Conceivably, Cueto might feel harder done by had he taken the Jonny Wilkinson route into big-time rugby - minis, juniors, age-group honours and all the rest of it, non-stop rugby from playpen to professionalism with barely a break for pimples and puberty. But the Sale player did things differently. Born in Workington, he played some union at an early age before falling in love with football and devoting himself to his penalty-box diving and dribbling skills until his late teens.

"I have no regrets," he said. "Quite the opposite. Had I played rugby right the way through, I'd probably have grown sick of it by the time I was 15. And anyway, the long break I took from the game minimised the pressure on me when I started up again and found myself playing seriously. I don't mean to sound ignorant, but I didn't really know who people like Dan Luger and Ben Cohen were when I first came into the Premiership, because I hadn't watched much rugby on the television.

"When I found myself face to face with them, they had a lot more to lose than I did. My view was that if it didn't work out, I had a degree to fall back on. It gave me the security of knowing I could give it a real lash for a couple of years and not be any the worse off if I failed."

He did not fail then, and does not look like doing so now. Four seasons into his career, he has endured only one dry spell, a six-week run without a try that ended with a Six Nations hat-trick against Italy at Twickenham. ("I was in a bit of a panic at the time, but things tend to come right when you least expect," he said).

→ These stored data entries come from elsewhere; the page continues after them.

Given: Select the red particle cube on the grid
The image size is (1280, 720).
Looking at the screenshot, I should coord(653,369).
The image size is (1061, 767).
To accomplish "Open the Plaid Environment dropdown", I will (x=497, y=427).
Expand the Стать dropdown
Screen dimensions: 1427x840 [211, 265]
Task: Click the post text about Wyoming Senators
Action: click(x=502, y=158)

His strike-rate, especially when compared with those of the biggest names in England wings, is very good indeed. Cohen, for instance, took 10 matches to score eight tries. Luger managed it in 11 and Tony Underwood in 14. Dear old Rory Underwood, one of the great finishers in the history of the game, needed 25 games to get there. In recent memory, only the Bath centre Jeremy Guscott made a more telling start to his Test career, scoring eight tries in seven outings.

Worryingly for Wasps - and perhaps Leicester, who have already qualified for the Premiership final on Saturday week - the meteorological conditions are beginning to favour Sale. "We like the fast going," Cueto agreed. "We like it when we can rip up the game plan and play it as we see it, with our heads up.

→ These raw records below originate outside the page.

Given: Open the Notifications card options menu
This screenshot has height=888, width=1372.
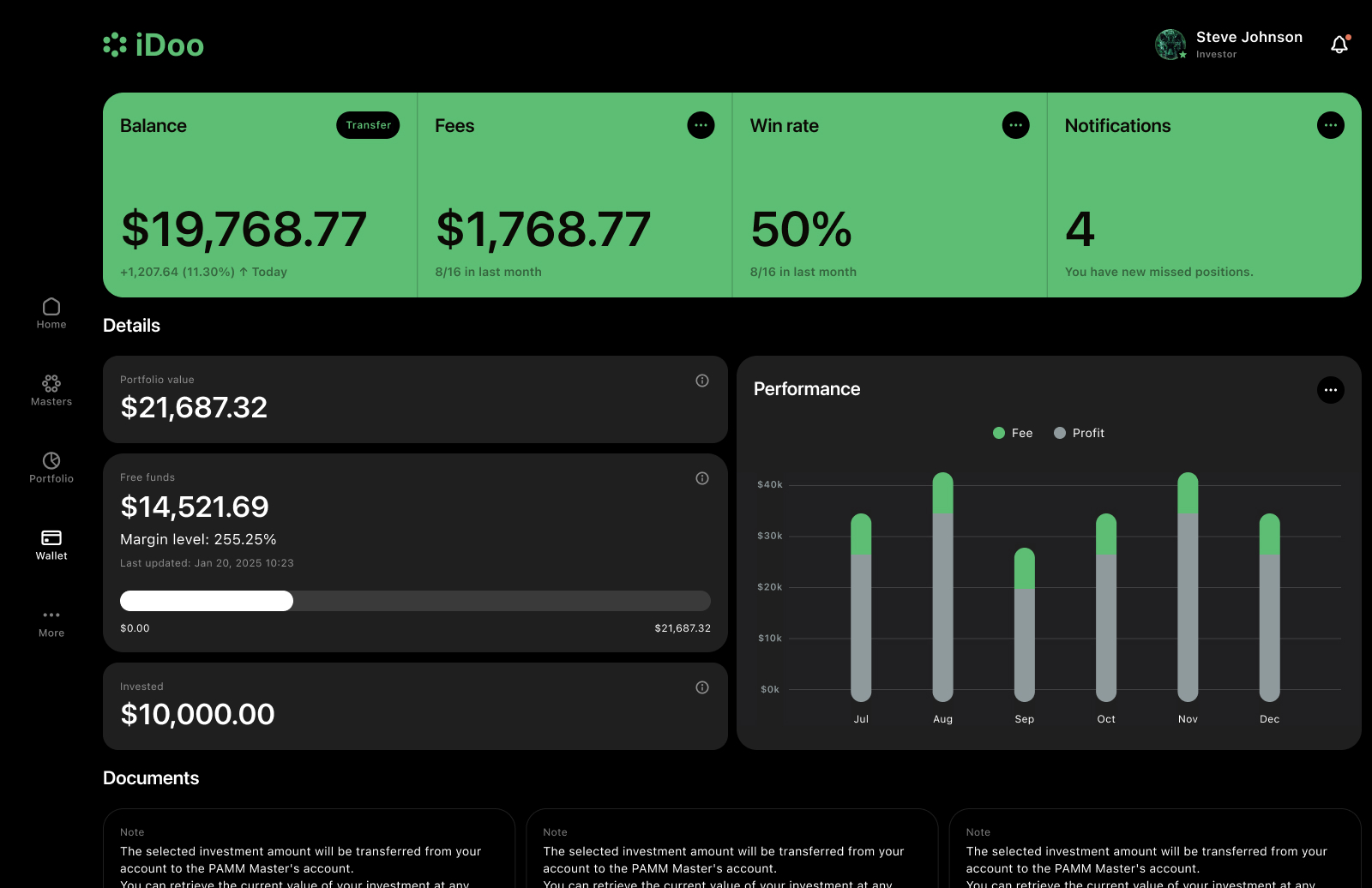Looking at the screenshot, I should pos(1330,125).
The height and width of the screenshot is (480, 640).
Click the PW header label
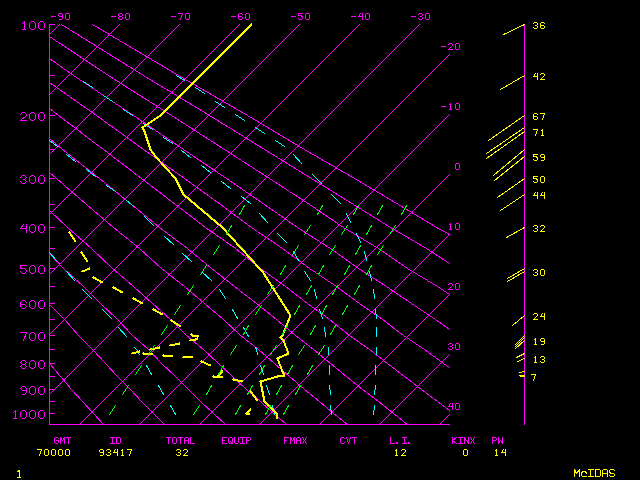coord(498,440)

"It may seem a bit peculiar, finishing third in the the league and still having a chance of winning the title, but as the opportunity is there, we're of a mind to take it if we can. It's why we were so determined to hang in there against Quins last week, even though we didn't play at all well. It probably sounds a little selfish given the relegation situation, but we had our own agenda in that game. When I scored the try, I didn't even notice the silence. I was very relieved and extremely happy."

Of course, the conditions will not be nearly so favourable when the Lions pitch up in New Zealand, but far from shedding some light on Woodward's selection, it muddies the waters still further. Thick-set and powerful at 6ft and 15st, Cueto is reminiscent of another northern wing, John Carleton, who prospered so handsomely in the Land of the Long White Cloud in 1983 and played three of the four Tests against the All Blacks. Who do the 2005 tourists have on their roster? Shane Williams and Iain Balshaw, both of whom might drown in a puddle.

"When all is said and done, I can only wait to see what happens," said the Sale man, who will certainly be on injury standby and might easily find himself on the long flight to Auckland sooner rather than later. "The nicest thing that has happened to me in all this is the support and reassurance I've received, not only from my club but from the England coaches. Andy Robinson, Phil Larder, Joe Lydon ... they've all been on the phone, telling me that as far as they are concerned, they're happy with what I've done at England level."

It is perfectly possible that both Robinson and Larder, two members of Woodward's back-room staff for the coming tour, disagree with Cueto's exclusion. If so, they have something in common with 99 per cent of the rest of the rugby world.